Daddy wakes up at 6:30 a.m.-ish to distant chattering in the house, but not coming from their room. Emerging to investigate, he finds the kitchen light on and the two sitting on the counter next to the bowl of candy that Papa prepared for tonight’s festivities. It’s like Christmas morning ’round here.
F/C: Smell this one!
(And, of course, it took all of five minutes before Cory starts the “let’s put all of one candy in this pile and all of that candy in this pile” game. Little organizer.)
Mornings remain rocky. Two days might pass smoothly, but then the separation anxiety kicks back in. The bell rings. Cory races to her classroom, and Fisher races to the top of the play structure to hide. Daddy eventually coaxes him down and into the room, but Fisher begs Daddy not to leave. Daddy stays for five minutes one day before finding the right moment to jet. The next day Fisher watches more closely, and it takes 20 minutes to break away…until finally, Fisher sits for the entire first hour of class just watching Daddy with teary eyes that try very hard not to look away. A guest teacher with gardening tools proves too intriguing, and at the one-hour mark, when those eyes look away to consider a hand rake, Daddy slips away.
In the dark at bedtime…
D: Fisher, can you try not to cry tomorrow when I drop you off at school?
F: But, Daddy, I don’t like school.
D: Why not?
F: Because I jus’ miss you.
D: I miss you, too, Fisher, but if you could give me a hug and a kiss and then go to school, it would be better for us both. If you cry, it makes you sadder and it makes me sadder, too. And, that’s no fun.

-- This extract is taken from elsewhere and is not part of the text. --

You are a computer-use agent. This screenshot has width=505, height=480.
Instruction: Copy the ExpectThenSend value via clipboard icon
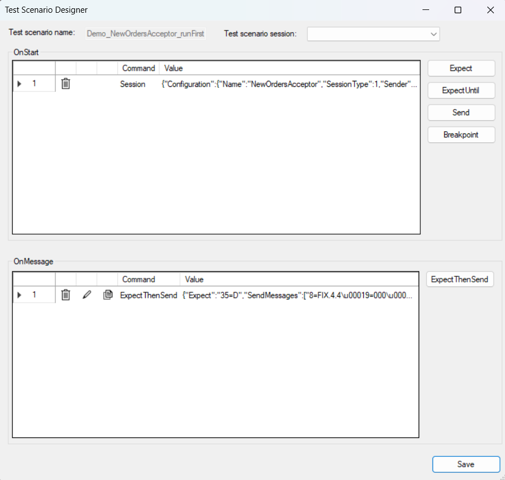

D: Some days you don’t cry, Fisher. Those days are better because you get to learn in class without being so sad. And, I get to work without being so sad.
F (voice cracking): But, Daddy, on those days when I don’t cry, I am still very, very sad. (Pause.) I jus’ don’t cry on those days, but I am still very sad, Daddy. (Pause.) It is a long day to be away from you, and I jus’ don’t like that.
Whether aversion to something specific about school or true separation anxiety or something else, mornings remain a definite work in progress.
It is Cory who tries to throw the throttle open this time. Papa catches it in time. Later in the week…
C: Daddy, are we going on the boat today?
D: No, silly, today is a school day. You are going to school.
C: But, you can pick us up early to go on the boat.
D: No can do, Cory Bee. No can do.
C: Daddy, are we getting a bigger boat?
D (looking over): No! Our boat is plenty big.
C: Papa says we need a bigger boat. One that is 44.
D: No, our boat is just the right size.
C (smiling): I want a bigger boat, and iffin we don’t get a bigger boat, I…
D: Let me stop you right there, Cory, because we aren’t getting a bigger boat, so be careful how you finish that sentence. (Pause.) Now, come on over to the hair station. I’ve got just the thing for that rat’s nest today.
Cory harrumphs…but still smiles…almost as if someone has put her up to this conversation. There’ll be no bigger boat.
After a third (!) pumpkin patch visit of the year, Cory has a Blow-Pop in the back seat of the car. She keeps dropping it as she babbles with Fisher. Daddy watches as she picks it back up and puts it in her mouth. At somepoint, she stares at her hand, all three hundred sixty sticky degrees of it. She moves the candy to her other hand and proceeds to lick a finger. Fascinated to see how far she’ll pursue this, Daddy just watches via the rear view mirror instead of jumping in to give her a wipe. She gets through a good fraction of the entire surface of the sticky hand, wrist to tips, before Daddy can’t stand it any longer and intervenes.
Definitely gross, but…hmmmm…let’s see…rarely sick? That’s it, rarely sick. At least they are rarely sick.